The 2012 Aiguille d’Or prize for the TAG Heuer Mikrogirder
By MyWatch
The TAG Heuer Mikrogirder has won this year’s Aiguille d’Or, the top prize at the Geneva Watchmaking Grand Prix ceremonies, and the most coveted distinction in the global watch industry.
“We’re absolutely ecstatic,” said Jean-Christophe Babin, TAG Heuer President and CEO. “We’ve won our share of Grand Prix over the years but this is the first time we have been singled out as the best overall watch in all categories.”
Held each November in the Grand Theatre of Geneva, the “Grand Prix de l’Horlogerie de Genève” is the equivalent of ”Oscar Night” for the watch industry. The jury-awarded prizes recognize the most outstanding watches of the year in ten categories.

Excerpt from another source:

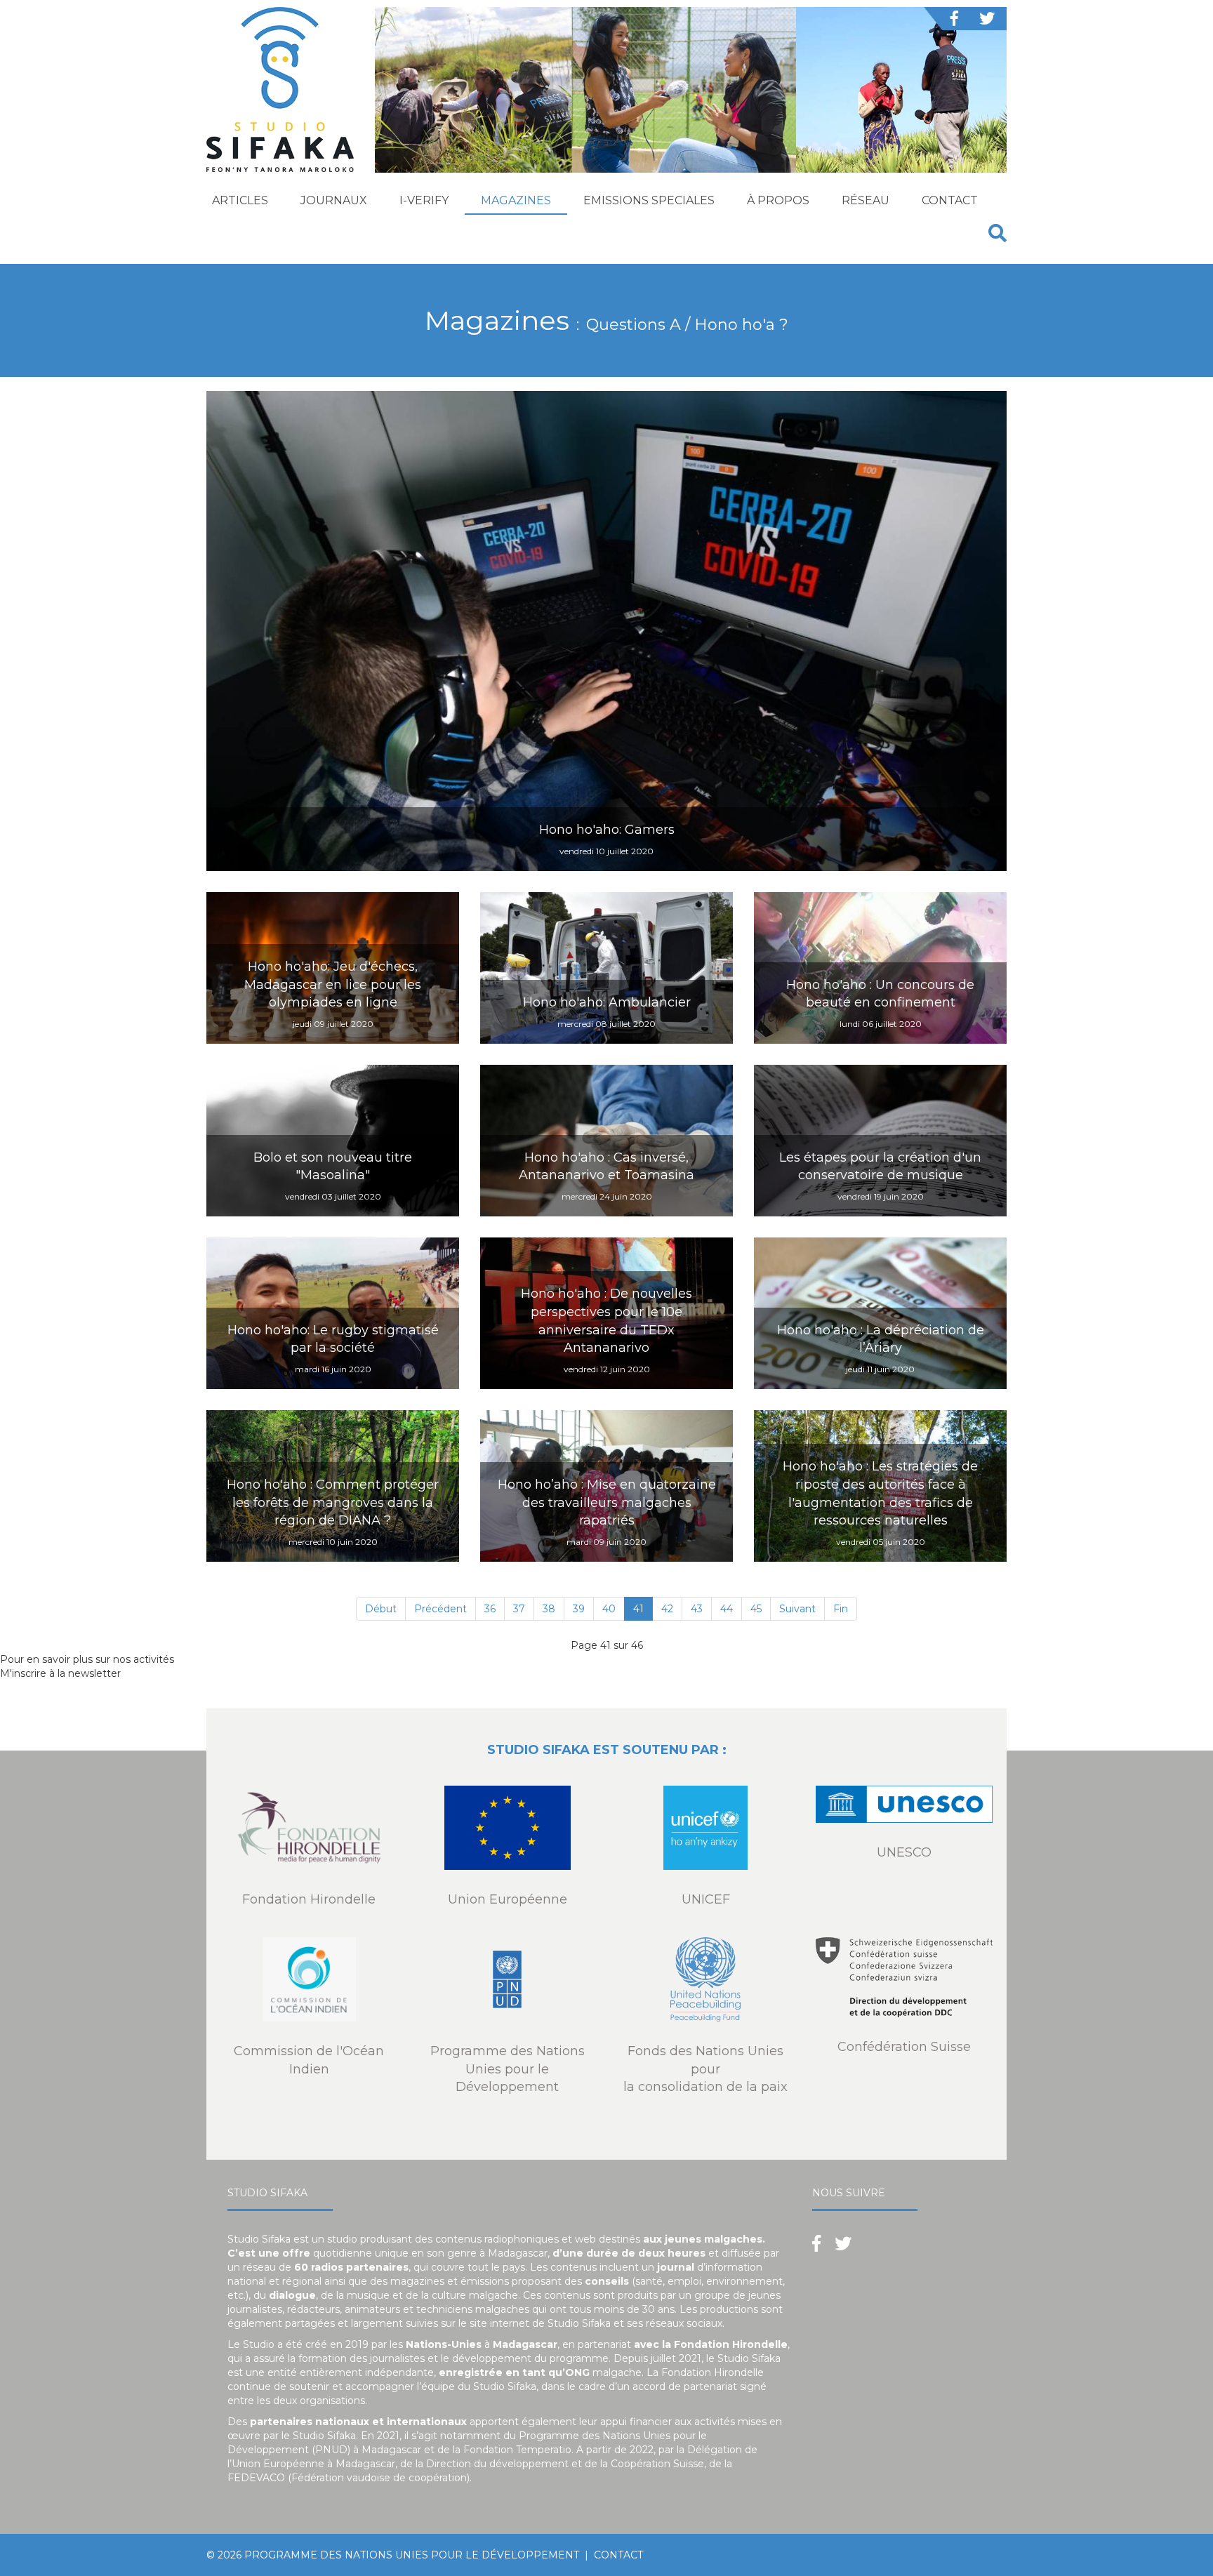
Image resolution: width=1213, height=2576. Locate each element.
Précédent (440, 1608)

With this 8th Grand Prix de l’Horlogerie de Genève award in just 11 years, TAG Heuer confirms its unrivalled mastery of extremely complex timepieces.
“We’re very proud of this achievement,” said Jean-Christophe Babin, TAG Heuer President and CEO. “The Mikrogirder represents a new class of watch technology, nothing less than the complete re-invention of the mechanism that has driven mechanical watches for over 300 years.”
The TAG Heuer Mikrogirder Chronograph is a dual-assortment, ultra high-frequency watch. It is the first timepiece ever created with neither a balance wheel nor a hairspring, and is accurate to an unprecedented 5/10,000 or 1/2,000 of a second. It beats 7.2 million times every hour and has a flying central chronograph hand that rotates 20 times per second.
A completely new system regulates the watch: instead of the spiral shape in a classical hairspring, it works with a coupling beam/girder and excitatory beam/girder system and a linear oscillator. Conceived, developed and manufactured in-house in the company’s R&D lab in La Chaux-de-Fonds, Switzerland, it is the fastest mechanical regulator ever crafted and tested.
The design is equally stunning–rubber strap with an anthracite dial that looks like a combination of classic Carrera and vintage Heuer stopwatch. The case is assymetrical, slightly rising at an angle at the top part, where the crown and chronograph pushers are located.
“We are grateful to the jury for acknowledging this breakthrough,” said Jean-Christophe Babin.”The Mikrogirder changes the way mechanical energy is generated, stored and regulated. It opens a promising new era in watchmaking, with potentially powerful and energy-sparing new movements precise to ever-smaller fractions of time”.